Note that this generates model ODEs for changes in concentrations, not amounts unless the hasOnlySubstanceUnits attribute has been defined for a particular species.

Parameters:
  • model_name (str) – Name of the generated model package. Note that in a given Python session, only one model with a given name can be loaded at a time. The generated Python extensions cannot be unloaded. Therefore, make sure to choose a unique name for each model.

  • output_dir (str | pathlib.Path) – Directory where the generated model package will be stored.

  • fixed_parameters (collections.abc.Iterable[str]) – SBML Ids to be excluded from sensitivity analysis

  • observation_model (list[amici.importers.utils.MeasurementChannel]) – The different measurement channels that make up the observation model, see amici.importers.utils.MeasurementChannel. Only time-resolved observables are supported here. If None, default observables will be added (for all state variables of the model and all species, compartments, and assignment rule targets) and normally distributed measurement noise is assumed. If [], no observables will be added.

  • verbose (int | bool) – verbosity level for logging, True/False default to logging.Error/logging.DEBUG

  • compute_conservation_laws (bool) – if set to True, conservation laws are automatically computed and applied such that the state-jacobian of the ODE right-hand-side has full rank. This option should be set to True when using the Newton algorithm to compute steadystate sensitivities. Conservation laws for constant species are enabled by default. Support for conservation laws for non-constant species is experimental and may be enabled by setting an environment variable AMICI_EXPERIMENTAL_SBML_NONCONST_CLS to either demartino to use the algorithm proposed by De Martino et al. (2014) https://doi.org/10.1371/journal.pone.0100750, or to any other value to use the deterministic algorithm implemented in conserved_moieties2.py. In some cases, the demartino may run for a very long time. This has been observed for example in the case of stoichiometric coefficients with many significant digits.

  • simplify (collections.abc.Callable | None) – If not None, this function will be used to simplify symbolic derivative expressions. Receives sympy expressions as only argument. To apply multiple simplifications, wrap them in a lambda expression.

  • cache_simplify (bool) – Whether to cache calls to the simplify method. Note that there are possible issues with PySB models: https://github.com/AMICI-dev/AMICI/pull/1672

  • hybridization (dict) – dict representation of the hybridization information in the PEtab YAML file, see https://petab-sciml.readthedocs.io/latest/format.html#problem-yaml-file

Return type:

None

sbml_model: libsbml.Model

the SBML model to import

amici.importers.sbml.assignment_rules_to_observables(sbml_model, filter_function=<function <lambda>>, as_dict=False)[source]
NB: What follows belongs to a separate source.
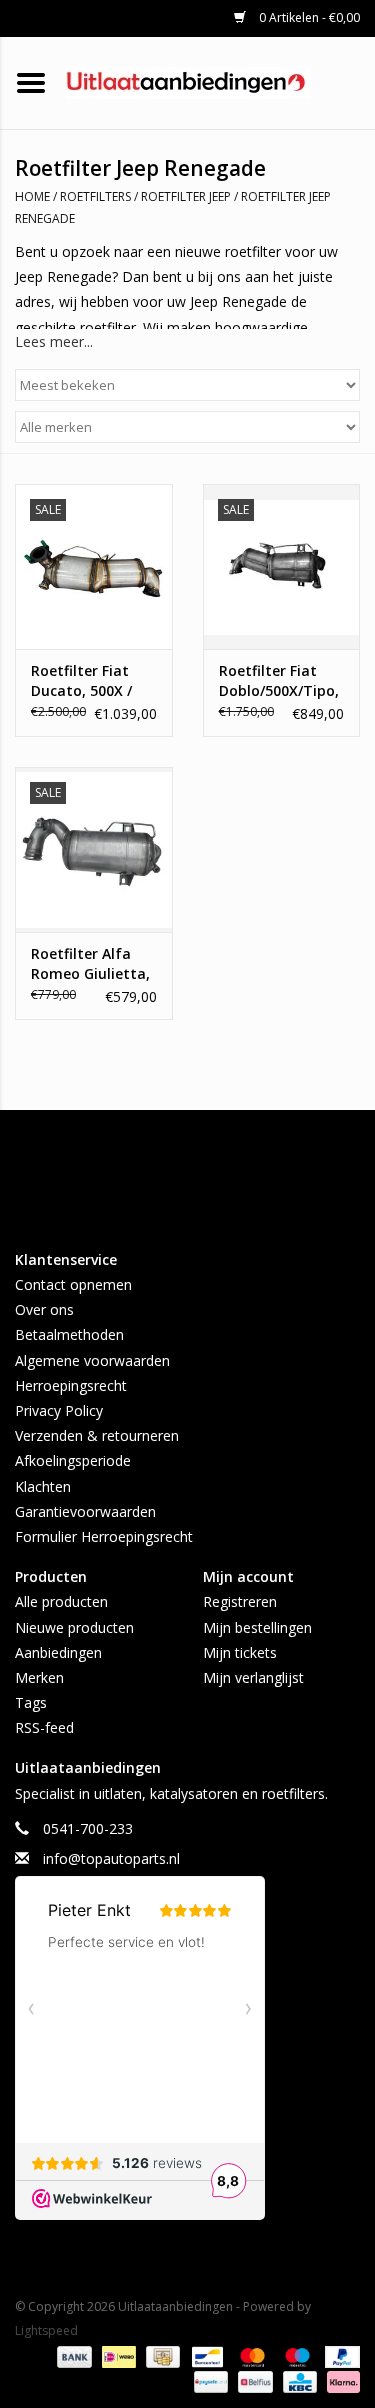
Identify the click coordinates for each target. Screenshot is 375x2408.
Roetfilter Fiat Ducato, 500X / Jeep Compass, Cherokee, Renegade (82, 681)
Turn assignment rules into observables.

The matching assignment rules and their targets are removed from the model.

Parameters:
  • sbml_model (libsbml.Model) – Model to operate on

  • filter_function (collections.abc.Callable) – Callback function taking assignment variable as input and returning True/False to indicate if the respective rule should be turned into an observable.

  • as_dict – If True, return a dict instead of a list, using the observable IDs as keys.

Return type:

list[amici.importers.utils.MeasurementChannel] | dict[str, amici.importers.utils.MeasurementChannel]

Returns:

A list or dict of measurement channels.